Listed records.
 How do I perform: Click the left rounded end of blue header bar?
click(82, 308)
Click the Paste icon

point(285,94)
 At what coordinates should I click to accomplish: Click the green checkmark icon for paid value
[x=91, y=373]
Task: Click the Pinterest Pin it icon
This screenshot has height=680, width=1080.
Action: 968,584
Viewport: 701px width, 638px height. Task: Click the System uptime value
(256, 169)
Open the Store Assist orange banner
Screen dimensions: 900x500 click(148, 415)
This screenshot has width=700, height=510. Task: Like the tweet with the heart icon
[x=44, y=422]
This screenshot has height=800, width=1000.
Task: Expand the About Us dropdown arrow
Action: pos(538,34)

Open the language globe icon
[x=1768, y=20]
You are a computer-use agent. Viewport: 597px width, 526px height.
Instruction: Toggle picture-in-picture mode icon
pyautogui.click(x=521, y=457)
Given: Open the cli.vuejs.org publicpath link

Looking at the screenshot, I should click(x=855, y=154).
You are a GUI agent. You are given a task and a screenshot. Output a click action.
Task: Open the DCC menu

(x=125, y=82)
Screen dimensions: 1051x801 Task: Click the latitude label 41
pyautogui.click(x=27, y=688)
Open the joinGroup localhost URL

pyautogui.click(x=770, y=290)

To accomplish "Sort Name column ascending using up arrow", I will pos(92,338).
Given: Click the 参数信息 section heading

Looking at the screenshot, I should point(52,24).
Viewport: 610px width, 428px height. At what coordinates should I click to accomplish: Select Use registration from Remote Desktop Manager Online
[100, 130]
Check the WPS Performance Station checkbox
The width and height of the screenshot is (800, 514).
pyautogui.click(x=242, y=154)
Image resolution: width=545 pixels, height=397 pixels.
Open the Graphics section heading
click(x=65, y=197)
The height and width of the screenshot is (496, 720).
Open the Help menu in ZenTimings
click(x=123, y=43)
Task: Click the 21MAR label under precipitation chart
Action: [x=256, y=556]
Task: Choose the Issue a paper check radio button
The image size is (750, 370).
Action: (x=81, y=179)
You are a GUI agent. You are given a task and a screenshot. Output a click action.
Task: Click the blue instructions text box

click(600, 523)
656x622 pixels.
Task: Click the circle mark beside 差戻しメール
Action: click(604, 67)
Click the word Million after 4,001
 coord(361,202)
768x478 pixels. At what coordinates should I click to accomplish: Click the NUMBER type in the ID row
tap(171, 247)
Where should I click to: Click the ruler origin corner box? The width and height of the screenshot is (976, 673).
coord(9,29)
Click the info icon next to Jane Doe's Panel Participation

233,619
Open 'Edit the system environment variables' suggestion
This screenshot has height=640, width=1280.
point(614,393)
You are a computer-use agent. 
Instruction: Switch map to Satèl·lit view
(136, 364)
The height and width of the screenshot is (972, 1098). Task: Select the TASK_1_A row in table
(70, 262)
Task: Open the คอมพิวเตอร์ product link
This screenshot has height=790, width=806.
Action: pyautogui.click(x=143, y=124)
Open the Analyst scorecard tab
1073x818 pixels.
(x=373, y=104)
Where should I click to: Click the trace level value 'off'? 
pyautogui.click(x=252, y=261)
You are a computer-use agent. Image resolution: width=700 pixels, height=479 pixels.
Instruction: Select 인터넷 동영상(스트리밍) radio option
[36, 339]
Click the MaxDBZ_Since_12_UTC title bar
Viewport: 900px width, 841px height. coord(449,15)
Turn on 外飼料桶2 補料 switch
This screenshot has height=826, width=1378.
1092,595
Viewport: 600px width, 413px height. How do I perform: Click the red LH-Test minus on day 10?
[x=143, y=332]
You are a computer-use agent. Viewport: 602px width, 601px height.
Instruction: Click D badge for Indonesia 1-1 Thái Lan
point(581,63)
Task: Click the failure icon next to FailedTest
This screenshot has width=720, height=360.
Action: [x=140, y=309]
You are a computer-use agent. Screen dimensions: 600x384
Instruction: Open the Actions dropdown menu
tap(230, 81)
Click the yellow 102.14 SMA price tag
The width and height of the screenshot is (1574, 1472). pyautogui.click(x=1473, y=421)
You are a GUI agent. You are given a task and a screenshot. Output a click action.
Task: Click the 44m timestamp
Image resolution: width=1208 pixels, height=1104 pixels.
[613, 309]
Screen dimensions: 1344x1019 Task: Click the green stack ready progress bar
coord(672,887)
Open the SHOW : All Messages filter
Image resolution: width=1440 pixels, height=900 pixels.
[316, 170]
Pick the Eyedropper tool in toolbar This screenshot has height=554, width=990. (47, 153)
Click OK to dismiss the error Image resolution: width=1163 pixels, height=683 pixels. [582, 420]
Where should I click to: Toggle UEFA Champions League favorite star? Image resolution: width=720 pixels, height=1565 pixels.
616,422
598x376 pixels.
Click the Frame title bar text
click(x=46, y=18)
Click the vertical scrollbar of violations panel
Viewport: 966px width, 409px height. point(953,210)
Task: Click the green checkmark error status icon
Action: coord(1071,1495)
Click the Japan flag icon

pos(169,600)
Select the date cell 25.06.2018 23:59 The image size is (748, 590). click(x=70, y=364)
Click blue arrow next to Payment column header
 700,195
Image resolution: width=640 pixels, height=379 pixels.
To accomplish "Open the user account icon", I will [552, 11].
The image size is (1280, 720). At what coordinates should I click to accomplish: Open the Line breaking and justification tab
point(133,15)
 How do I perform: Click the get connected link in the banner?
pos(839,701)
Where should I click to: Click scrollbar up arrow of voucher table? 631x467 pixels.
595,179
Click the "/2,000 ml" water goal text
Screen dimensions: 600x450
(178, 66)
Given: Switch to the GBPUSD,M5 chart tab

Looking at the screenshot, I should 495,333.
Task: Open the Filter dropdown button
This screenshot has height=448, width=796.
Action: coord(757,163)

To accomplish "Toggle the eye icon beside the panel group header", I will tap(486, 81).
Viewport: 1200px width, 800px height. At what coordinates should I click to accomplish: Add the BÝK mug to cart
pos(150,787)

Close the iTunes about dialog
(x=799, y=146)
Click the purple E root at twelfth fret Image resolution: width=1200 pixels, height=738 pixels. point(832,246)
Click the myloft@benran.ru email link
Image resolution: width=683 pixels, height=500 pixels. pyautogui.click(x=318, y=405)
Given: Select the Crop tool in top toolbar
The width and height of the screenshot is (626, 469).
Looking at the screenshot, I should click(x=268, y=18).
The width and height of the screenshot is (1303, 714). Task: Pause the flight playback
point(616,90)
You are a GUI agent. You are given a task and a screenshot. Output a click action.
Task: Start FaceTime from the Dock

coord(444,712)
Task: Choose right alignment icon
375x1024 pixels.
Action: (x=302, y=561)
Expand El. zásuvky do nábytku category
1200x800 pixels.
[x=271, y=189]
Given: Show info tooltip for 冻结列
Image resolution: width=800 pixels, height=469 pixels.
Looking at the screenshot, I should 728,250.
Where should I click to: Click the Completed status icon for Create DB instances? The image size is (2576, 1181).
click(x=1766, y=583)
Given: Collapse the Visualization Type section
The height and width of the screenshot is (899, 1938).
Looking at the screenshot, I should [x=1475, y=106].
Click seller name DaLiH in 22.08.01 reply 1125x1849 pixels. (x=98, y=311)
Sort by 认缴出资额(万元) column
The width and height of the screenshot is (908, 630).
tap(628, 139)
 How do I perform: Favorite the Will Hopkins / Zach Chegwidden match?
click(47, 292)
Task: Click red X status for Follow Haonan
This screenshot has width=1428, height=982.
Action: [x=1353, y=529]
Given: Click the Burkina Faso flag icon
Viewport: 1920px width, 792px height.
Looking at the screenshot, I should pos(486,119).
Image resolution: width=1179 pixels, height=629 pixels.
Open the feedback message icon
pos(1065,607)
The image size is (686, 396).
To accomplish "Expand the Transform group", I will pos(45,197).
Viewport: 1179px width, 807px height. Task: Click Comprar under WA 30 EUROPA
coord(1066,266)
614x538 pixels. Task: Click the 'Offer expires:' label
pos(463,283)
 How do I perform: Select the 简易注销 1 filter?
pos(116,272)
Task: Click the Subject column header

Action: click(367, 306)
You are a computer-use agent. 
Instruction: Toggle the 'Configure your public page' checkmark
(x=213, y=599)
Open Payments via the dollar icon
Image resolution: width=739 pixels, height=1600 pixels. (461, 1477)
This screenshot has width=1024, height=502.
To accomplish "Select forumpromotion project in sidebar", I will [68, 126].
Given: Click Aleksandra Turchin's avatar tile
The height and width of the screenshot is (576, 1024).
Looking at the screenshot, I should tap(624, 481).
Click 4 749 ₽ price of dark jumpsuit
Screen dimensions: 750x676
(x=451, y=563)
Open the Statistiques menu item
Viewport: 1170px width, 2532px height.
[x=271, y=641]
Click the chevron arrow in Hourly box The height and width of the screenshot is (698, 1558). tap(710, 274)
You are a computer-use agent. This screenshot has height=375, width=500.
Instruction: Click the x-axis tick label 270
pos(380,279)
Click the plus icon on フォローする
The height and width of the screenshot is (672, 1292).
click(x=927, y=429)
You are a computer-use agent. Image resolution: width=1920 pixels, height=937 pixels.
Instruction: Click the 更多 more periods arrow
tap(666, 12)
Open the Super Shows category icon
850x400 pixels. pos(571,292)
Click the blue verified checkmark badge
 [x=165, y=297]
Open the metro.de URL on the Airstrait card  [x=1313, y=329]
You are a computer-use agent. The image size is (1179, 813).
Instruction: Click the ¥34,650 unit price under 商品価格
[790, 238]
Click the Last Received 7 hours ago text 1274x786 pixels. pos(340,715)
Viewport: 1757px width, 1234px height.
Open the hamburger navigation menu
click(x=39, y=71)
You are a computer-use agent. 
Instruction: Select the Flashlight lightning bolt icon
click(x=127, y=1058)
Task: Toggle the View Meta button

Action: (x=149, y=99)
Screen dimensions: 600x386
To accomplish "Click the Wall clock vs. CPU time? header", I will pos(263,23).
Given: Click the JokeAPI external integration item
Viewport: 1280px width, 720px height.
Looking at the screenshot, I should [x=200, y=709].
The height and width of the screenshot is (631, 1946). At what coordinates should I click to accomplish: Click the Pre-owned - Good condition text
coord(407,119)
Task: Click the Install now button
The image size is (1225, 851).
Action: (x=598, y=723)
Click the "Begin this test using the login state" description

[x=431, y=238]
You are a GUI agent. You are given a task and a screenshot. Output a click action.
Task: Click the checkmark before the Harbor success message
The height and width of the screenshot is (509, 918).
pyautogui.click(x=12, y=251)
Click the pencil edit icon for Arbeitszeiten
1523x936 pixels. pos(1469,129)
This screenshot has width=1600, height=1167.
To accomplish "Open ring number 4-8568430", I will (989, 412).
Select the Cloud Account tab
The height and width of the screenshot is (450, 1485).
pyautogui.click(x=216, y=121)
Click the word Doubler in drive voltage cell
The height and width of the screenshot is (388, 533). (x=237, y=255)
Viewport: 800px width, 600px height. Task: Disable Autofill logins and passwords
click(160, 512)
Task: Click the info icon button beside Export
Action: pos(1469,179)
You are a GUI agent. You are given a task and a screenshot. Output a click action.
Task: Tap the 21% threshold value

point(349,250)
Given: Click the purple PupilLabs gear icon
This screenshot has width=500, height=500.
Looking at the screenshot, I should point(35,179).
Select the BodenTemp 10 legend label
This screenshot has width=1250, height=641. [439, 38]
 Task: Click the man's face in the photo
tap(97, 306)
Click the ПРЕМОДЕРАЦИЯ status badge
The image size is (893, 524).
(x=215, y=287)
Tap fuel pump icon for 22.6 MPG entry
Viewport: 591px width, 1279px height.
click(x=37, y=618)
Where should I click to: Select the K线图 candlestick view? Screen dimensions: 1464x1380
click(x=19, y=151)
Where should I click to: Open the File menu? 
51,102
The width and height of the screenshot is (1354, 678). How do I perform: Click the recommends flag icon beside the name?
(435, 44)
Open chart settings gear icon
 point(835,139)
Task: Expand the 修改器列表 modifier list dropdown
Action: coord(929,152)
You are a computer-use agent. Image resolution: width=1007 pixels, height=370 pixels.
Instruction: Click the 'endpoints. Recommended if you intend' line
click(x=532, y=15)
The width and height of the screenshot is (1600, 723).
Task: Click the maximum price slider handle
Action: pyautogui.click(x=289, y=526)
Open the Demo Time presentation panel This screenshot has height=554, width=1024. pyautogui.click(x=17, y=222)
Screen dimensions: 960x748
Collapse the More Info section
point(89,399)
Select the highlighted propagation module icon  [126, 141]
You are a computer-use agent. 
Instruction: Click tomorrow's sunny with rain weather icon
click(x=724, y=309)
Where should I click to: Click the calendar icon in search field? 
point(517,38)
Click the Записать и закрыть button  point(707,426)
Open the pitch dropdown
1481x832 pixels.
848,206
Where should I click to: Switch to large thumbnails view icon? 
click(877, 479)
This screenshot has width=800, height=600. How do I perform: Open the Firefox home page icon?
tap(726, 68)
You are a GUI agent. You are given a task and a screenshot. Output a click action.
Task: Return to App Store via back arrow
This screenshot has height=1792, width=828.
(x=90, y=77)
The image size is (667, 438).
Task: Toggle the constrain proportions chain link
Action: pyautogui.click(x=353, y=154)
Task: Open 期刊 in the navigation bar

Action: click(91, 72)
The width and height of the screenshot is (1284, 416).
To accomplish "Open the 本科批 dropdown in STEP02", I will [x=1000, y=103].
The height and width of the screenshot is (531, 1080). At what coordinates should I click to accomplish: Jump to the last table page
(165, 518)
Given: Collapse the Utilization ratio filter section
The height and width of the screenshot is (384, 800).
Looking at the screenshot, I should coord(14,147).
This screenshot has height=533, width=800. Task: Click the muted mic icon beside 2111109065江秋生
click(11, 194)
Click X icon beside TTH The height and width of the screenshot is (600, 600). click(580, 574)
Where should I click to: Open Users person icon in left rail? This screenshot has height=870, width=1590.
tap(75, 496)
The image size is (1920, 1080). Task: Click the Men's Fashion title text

About this task. When a line contains the string "purple", copy it from the records.

Exercise result.
Click the purple E root at twelfth fret Image resolution: width=1200 pixels, height=738 pixels. point(832,246)
Given: Click the purple PupilLabs gear icon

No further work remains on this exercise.